=== Begin Enclosure ===

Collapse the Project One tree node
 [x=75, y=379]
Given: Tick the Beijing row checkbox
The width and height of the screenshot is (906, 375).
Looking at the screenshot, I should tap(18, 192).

=== End Enclosure ===

| YOUR OBJECTIVE |
For this task, please set down every entry exactly, with no line left out.

| RESULT FOR THIS EXERCISE |
Collapse the Project One tree node
 [x=75, y=379]
Given: Tick the Beijing row checkbox
The width and height of the screenshot is (906, 375).
Looking at the screenshot, I should tap(18, 192).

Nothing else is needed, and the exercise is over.